Rather, on this day, let me share with you the story of another American hero, Araminta Ross, who saved many from the darkness and misery of America’s troubled past. Born into slavery in Dorchester County, Maryland, in 1822, Araminta’s life was full of despair. She was often whipped and beaten as a youth by her ruthless slave owners. At any early age, she witnessed in horror as three of her sisters were sold off to distant plantations, much to the verbal protestations of her distraught mother. When she was just an adolescent, she was struck in the head by a heavy object thrown by an irate slave owner intending to prevent the escape of another slave. For two days, she suffered in an unconscious state as she bled incessantly from her injured skill. From that day forth, she suffered from chronic headaches, intermittent seizures, and bouts of narcolepsy. When she was 22, she married a free Black man, named John Tubman, assuming his last name and changing her first name to Harriet in honor of her mother. Finally, in 1849, the 25 year-old ‘Harriet Tubman’ could no longer tolerate her life as a slave. Together with her two brothers, she fled the estate in the middle of the night, making her way to Philadelphia, in the free state of Pennsylvania.
As a free person, Harriet Tubman soon realized, she was ‘a stranger in a strange land.’ Rather than remaining in the safety of the Keystone State, she decided to dedicate her life to the mission of rescuing other slaves from the wretched chains of bondage, thereby hoping to turn her new home into a more familiar place. In a daring feat, she returned to Maryland in 1850, less than a year after her own bold escape, to rescue her niece and two siblings from being sold off in a slave auction. Over the next decade, she would make at least 13 different trips across the border to rescue some 70 other slaves. Harriet utilized a network of safe houses owned by abolitionists to make these audacious escapes. She used this ‘Underground Railroad’ to travel north from one safe haven to another, often in the bitter cold of the long, dark winter nights. Her journeys were further complicated by the 1850 passage of the Fugitive Slave Law, which compelled Northerners to aid in the capture of escaped slaves. So, Harriet re-routed the Underground Railroad up through the state of New York and into Canada.
On this day (Dec 28) in 1860, Harriet Tubman completed her final rescue. Thereafter, she turned her attention to supporting the Northern states and the Union army in its fight against the Confederate states in the American Civil War. During the war, she served as a cook, nurse, and spy. In 1863, she even led an armed raid against Combahee Ferry in South Carolina, ultimately securing the freedom of some 700 slaves. Eventually, after the war, she settled in Auburn, New York, where she purchased a small tract of land from the Secretary of State, William Seward. There, she lived with her family and friends until she died in 1903, at the age of 91.

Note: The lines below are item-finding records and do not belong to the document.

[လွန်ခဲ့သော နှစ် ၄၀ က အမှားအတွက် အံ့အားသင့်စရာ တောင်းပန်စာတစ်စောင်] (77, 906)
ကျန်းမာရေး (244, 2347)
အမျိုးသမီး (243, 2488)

Harriet Tubman is a fitting example of someone who risked her life for others. But, today, I’m grateful knowing that rescuing someone or something doesn’t necessarily require you to place your own existence in jeopardy. I’ve been rescued before by family & friends when I’m feeling depressed or by colleagues when I lacked a solution to a work dilemma. A good rescue only requires one thing: the power of love.
As Leo Tolstoy once summed it up best, “love is the only way to rescue humanity from all its ills.”